─── Records for processing ───

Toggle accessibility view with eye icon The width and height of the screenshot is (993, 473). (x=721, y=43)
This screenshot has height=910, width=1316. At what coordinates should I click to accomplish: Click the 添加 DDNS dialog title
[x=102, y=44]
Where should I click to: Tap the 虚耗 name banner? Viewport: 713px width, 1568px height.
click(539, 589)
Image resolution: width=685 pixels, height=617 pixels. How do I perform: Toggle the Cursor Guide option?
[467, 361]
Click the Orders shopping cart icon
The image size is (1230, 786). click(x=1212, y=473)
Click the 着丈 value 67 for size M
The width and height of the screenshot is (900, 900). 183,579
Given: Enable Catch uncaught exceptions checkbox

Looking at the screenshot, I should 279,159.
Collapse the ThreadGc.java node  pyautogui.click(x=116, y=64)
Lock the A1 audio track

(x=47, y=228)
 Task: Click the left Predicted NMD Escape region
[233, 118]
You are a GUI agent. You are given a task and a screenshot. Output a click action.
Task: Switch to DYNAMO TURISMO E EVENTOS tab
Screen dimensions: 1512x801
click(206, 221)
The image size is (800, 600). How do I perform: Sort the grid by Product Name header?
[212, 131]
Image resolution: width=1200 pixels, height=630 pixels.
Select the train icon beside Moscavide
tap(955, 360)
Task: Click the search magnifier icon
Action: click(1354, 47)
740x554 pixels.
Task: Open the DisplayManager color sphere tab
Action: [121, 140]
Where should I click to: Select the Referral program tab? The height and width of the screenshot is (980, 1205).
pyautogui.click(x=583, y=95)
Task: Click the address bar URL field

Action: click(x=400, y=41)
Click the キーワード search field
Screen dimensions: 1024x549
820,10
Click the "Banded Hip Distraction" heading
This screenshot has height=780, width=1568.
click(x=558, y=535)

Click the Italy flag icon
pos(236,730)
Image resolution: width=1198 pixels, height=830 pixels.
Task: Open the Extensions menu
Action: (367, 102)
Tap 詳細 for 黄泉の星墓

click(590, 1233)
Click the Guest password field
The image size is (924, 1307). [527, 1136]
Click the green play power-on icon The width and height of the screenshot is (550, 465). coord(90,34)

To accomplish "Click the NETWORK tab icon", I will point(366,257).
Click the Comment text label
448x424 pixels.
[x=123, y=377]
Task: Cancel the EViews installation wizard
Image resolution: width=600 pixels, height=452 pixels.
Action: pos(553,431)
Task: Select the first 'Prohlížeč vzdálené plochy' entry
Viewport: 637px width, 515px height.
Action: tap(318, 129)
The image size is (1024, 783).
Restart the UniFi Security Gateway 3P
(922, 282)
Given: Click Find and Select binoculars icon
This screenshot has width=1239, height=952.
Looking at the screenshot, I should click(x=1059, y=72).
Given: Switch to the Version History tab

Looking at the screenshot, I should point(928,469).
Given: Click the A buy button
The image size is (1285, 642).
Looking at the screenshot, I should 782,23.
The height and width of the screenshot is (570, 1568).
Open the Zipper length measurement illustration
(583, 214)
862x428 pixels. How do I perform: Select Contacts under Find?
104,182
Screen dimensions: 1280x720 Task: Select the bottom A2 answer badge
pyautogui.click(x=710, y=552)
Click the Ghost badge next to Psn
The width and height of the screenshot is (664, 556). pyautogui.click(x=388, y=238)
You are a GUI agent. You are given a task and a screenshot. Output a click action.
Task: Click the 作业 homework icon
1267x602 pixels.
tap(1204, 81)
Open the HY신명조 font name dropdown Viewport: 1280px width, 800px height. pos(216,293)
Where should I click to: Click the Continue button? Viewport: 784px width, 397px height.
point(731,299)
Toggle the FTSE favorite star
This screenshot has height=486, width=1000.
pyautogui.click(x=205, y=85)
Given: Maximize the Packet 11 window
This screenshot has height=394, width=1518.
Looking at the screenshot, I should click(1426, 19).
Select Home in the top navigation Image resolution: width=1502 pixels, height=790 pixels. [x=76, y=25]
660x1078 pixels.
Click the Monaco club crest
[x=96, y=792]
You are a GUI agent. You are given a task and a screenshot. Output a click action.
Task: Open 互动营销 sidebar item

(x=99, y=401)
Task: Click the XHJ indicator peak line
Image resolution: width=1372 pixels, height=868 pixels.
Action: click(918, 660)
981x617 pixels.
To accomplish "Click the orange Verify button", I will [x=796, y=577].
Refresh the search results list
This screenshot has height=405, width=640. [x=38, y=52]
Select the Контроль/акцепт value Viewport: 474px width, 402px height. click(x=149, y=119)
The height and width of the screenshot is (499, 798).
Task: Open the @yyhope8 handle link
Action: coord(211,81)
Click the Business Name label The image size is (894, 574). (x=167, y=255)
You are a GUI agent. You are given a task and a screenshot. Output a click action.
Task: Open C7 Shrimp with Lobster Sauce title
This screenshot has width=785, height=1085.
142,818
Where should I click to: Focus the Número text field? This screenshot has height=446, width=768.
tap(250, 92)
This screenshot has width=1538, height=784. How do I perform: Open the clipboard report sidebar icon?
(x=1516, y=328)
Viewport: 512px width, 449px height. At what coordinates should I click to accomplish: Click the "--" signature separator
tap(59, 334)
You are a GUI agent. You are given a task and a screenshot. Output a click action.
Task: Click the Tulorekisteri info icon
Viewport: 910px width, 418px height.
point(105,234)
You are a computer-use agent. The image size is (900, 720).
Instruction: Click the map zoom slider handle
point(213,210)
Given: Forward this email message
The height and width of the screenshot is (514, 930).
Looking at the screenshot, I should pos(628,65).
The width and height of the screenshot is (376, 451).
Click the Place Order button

───

Assignment: Count the lines of the material above that contain "with"; your reply is that number and no more.

Written response: 2